During our last few weeks at Harvard, some of our many advisors tried to start warning us about the massive changes that were coming up. But I’m not sure that we were really adequately equipped to face the world outside of the comforts of Harvard.

Now, my friends with whom I was never more than a half an hour away from live as physically far away from me as a person can (at this point; that will change if Elon Musk ever concentrates on a project for longer than a second). I am isolated in ways I have never been before in my life.

But.

I somehow don’t feel alone.

I feel like my original expression of these feelings, as encapsulated in my text language, explains this concept the best:

“something that i have found to be extremely empowering living here, so far away from everyone, is taking that terror, that fear of isolation, and embracing it. becoming my own island unto myself, and taking the space and the quiet to piece apart the aspects of myself that were drowned out by all of the noise and love that i was so lucky to have with all of you at harv.”

I was so blessed to have the love and support of everyone in my life at Harvard. But, I was never afforded the chance to really truly work on parts of me, by myself.

And this is not to say that my time at school was without struggles and difficulties. Because I had my fair share of hardships during my four years, regardless of my community.

But.

When I would go to cafes within any reasonable radius of campus to write my thesis senior year, it would be an inevitable guarantee that I would run into someone.

No matter what time of day or night, there was a really good chance of being able to wander downstairs into my dining hall and finding someone.

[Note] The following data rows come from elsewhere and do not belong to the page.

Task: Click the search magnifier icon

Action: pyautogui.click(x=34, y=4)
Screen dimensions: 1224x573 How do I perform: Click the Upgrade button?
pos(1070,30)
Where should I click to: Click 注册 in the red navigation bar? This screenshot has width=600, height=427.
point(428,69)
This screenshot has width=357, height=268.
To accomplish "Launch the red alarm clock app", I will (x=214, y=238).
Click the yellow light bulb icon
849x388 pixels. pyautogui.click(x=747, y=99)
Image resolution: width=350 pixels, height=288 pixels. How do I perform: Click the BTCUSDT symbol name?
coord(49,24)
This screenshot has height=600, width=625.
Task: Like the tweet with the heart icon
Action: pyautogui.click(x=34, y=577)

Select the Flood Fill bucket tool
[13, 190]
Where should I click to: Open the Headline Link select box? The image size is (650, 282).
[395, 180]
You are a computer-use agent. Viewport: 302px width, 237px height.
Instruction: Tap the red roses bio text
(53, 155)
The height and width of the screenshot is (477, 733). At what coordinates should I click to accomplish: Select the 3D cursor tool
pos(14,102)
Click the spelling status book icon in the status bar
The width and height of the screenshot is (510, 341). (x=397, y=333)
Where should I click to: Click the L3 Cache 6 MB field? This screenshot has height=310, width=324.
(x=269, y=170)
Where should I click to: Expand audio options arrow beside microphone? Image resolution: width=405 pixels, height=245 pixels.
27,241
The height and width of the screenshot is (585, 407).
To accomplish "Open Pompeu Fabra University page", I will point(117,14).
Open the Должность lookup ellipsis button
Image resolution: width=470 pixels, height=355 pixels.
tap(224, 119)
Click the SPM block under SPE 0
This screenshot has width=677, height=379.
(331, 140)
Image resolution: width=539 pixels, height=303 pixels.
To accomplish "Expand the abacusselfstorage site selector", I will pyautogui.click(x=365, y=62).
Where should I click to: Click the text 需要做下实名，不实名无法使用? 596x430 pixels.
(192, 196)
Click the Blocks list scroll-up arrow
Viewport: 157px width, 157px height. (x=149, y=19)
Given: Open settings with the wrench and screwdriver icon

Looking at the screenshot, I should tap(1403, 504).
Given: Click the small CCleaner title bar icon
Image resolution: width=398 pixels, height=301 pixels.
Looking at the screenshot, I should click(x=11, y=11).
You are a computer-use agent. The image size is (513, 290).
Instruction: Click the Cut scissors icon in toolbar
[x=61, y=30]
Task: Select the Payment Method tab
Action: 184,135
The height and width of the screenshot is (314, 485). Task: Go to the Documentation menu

Here in Seoul though, where the city never seems to slow down, I can go days without seeing a familiar face. If I didn’t have to work in an office with the same people almost every day, I could go months without speaking to someone that I know.

How simultaneously freeing and terrifying that is. That I am so entirely alone in a city, in a country where I can only passably communicate.

Terrifying in that if something goes wrong, I have fewer people to turn to for help.

Freeing in that I am finally, for the first time in my life, alone.

Being so alone has taught me more lessons than I can even think to mention.

First off, it has taught me how to eat in restaurants by myself without feeling like the world is about to cave in.

It has also taught me to value companionship in the varied little forms that you find it scattered through your life. In the smiles of the faculty at my work; in the giggles of my kiddos when I say something particularly amusing; in the relief of a lunch, a dinner, a game night out with other exhausted adults who need an escape from the stress and drudgery of their day to day jobs.

I have also learned to value the companionship that I give to myself. For a long, long time, I honestly did not get along with myself very well. Whenever I had a spare minute alone, my internal dialogue with myself always seemed to turn abrasive and aggressive, focused primarily ripping to shreds every single thing I had done in my life up to that point.

For a long, long time, the life that I was living was never good enough for me. And I heard that, repeated over and over again in my head whenever I had a moment of quiet, a moment of time alone.

My solution for a long time was just, then, never be alone. To avoid the pain and frustration of dealing with myself, I would distract my inner thoughts with friends and family and life. With togetherness.

Having that crutch taken away from me has forced me to finally, finally piece apart those parts of myself that I tried to drown out.

I can say that I still have days where I am too hard on myself. Where I berate myself for buying expensive coffee or not doing enough to change the whole world like I am supposed to.

But.

I also have days now where I can happily take myself on a date to my favorite museum, to my favorite cafe, to my favorite clothes store. I can spend hours just basking in the gentle quiet of my own company.

How freeing it is to finally be able to make peace with myself.

How terrifyingly freeing to be so alone.